Alcune delle idee più interessanti della filosofia politica moderna sono state esposte in pamphlet o articoli che rispondevano a concorsi o a chiamate di riviste. I saggi di Rousseau sulle scienze e le arti e sull’origine della disuguaglianza, o quello sull’illuminismo di Kant ne sono esempi famosi. Se a uno o più saggi di questa raccolta toccherà la stessa gloriosa sorte non ci è per ora dato saperlo. Certo è che anch’essi rispondono a un concorso, bandito dalla Società tedesca di filosofia analitica nel settembre del 2015, munificamente aperto a filosofi di ogni stile, analitico o continentale, purché si rispondesse, in maniera chiara e comprensibile al grande pubblico e in non più di 4000 parole, alla domanda: «Quali e quanti profughi dobbiamo accogliere?». Al comitato promotore sono pervenuti più di cento saggi: di questi, i primi tre classificati e altri sette «meritevoli», scritti da studenti, dottorandi, post-doc e professori vari, sono stati pubblicati in questo libretto.

Può la filosofia rispondere in maniera seria e completa alla questione proposta dal bando? Ovviamente no, dati tutti gli aspetti giuridici, economici, psicologici, sociali e soprattutto relativi alle politiche di potere che essa investe. Salta comunque subito all’occhio la discordanza tra le posizioni sostenute da studiosi dell’accademia da una parte e dai filosofi mediatici della scena tedesca dall’altra: mentre questi ultimi, basandosi su insinuazioni e paure, dichiarano la loro avversione all’ingresso dei profughi (Sloterdijk con l’affermazione che la Germania si avvia all’autodistruzione, Safranski con il suo campanello d’allarme a proposito dell’inondazione del Paese da parte dei profughi), gli universitari autori dei saggi ragionano in maniera perlomeno argomentata, pur riflettendo posizioni molto diverse, dal liberale al restrittivo.
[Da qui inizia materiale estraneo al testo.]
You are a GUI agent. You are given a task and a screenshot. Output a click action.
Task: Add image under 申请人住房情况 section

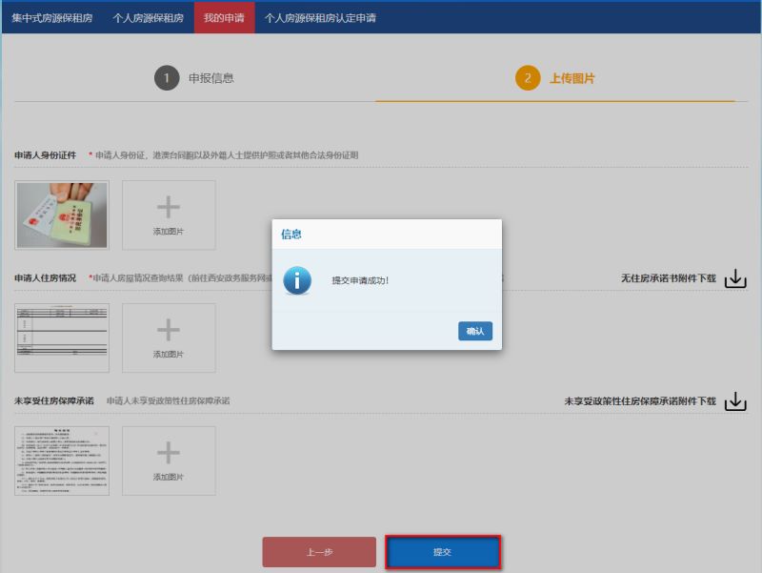[x=169, y=338]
La domanda del bando era stata lasciata volutamente aperta per lasciar spazio alla tematizzazione della distinzione tra rifugiati politici e migranti economici, dichiarata praticamente da tutti come irrilevante dal momento che si tratta in ogni caso di persone in stato di bisogno; o anche al soggetto dell’origine regionale, culturale e religiosa dei profughi, come pure a quello di che cosa può significare il «noi» della domanda (quanti e quali profughi dobbiamo noi accogliere?): la prospettiva da assumere è solo tedesca, europea, internazionale, locale?

Proviamo a seguire uno degli autori nel suo esperimento mentale che ricorda l’incipit della Metamorfosi di Kafka: «Immagina di svegliarti una mattina trasformato in un profugo siriano». Come vorresti essere trattato? Non vorresti essere accolto amichevolmente in un Paese sicuro? Qui vediamo in gioco posizioni affini a quelle di Leibniz, Kant, o anche Rawls, tutte posizioni che richiamano la regola aurea che invita a trattare gli altri come vorresti essere trattato tu. La faccenda non è comunque così semplice, e altri autori si danno da fare a sviscerarla costruendo analogie e argomentazioni che seguono la linea dei classici del pensiero politico moderno; i quali tutti, però, sia che si muovano nella tradizione delle teorie della proprietà, come Locke o Nozick, sia in quella del neocontrattualismo sulla scia di Rawls, sia anche dell’utilitarismo moderno nello stile provocatorio di Peter Singer, arrivano alla medesima conclusione: non esiste giustificazione alla limitazione dei profughi, come non esiste il diritto di nascere nel posto giusto nel momento giusto.